Yeah, the only thing I don't know is if the LS10000 has all the right dials and range of settings to get Rec.2020 to display correctly within it's capabilities. I know the JVCs can with their Autocal. I could probably do it with a 3DLUT and my Radiance XE for other projectors, but I defer to LS10000 experts on if that's possible with the LS10000.Good, then we all have the same understanding.
Then this should not be a surprise that with Hdfury integral set up to REC2020 SDR coupled with the Panasonic 4K blu-ray player, and a nice calibration to REC2020 on the Epson EH-LS10000, we get the right color on the screen.

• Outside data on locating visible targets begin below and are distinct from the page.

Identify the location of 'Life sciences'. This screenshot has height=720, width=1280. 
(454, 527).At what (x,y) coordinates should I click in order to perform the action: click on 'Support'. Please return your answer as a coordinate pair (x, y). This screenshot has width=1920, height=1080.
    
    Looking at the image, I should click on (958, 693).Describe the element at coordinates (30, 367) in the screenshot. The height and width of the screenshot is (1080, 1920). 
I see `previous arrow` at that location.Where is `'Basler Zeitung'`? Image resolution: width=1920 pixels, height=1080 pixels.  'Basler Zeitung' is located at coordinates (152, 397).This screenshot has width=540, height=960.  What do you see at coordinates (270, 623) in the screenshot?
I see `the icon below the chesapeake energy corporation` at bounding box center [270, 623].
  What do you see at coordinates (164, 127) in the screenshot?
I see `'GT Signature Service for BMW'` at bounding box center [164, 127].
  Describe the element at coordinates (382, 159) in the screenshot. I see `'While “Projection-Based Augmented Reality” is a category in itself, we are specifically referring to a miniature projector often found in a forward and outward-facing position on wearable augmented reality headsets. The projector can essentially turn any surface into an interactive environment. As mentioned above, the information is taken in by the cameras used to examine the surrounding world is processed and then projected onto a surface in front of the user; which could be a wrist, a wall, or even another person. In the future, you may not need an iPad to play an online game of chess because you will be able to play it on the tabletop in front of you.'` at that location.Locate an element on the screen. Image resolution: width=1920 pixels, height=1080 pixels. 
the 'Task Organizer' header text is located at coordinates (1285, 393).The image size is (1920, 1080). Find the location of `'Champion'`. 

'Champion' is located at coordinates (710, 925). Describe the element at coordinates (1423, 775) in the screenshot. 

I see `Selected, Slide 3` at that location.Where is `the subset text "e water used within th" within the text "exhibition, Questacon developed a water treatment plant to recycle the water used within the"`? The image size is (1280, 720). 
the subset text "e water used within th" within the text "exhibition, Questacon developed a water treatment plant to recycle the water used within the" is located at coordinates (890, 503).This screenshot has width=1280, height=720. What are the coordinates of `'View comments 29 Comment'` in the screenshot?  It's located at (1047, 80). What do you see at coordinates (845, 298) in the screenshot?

It's just interpretation, you run your calibration software with a target of Rec.2020 for like 50, 75%, some saturation level that's within the capabilities of the LS10000. The pattern generator just puts out normal patterns, but the calibration software interprets the resulting/measured xy color coordinates based on Rec.2020 primaries instead of Rec.709. The difference between Rec.2020 and Rec.709 is what each code represents. If a given color is 75% saturated in Rec.709, it may only have 50% saturation in Rec.2020 (just random numbers to illustrate the point).Even though the UB900/HDFury combination is able to supply SDR+BT2020 to the LS10000, I still don't understand how it can input the BT2020 format (ignoring calibration). I thought the only possible color formats for the LS10000 was rec709 and RGB formatted DCI-P3. Unless Epson provides a firmware update that adds the BT2020 input format, or the HDFury adds a new capability to convert BT2020 to RGB WCG (which they seem to be talking about), I thought we were still stuck.
What HDMI 2.0a and native Rec.2020 support bring is automatic switching of gamut/calibration, and built-in handling of remapping Rec.2020's huge gamut to the displays smaller native gamut.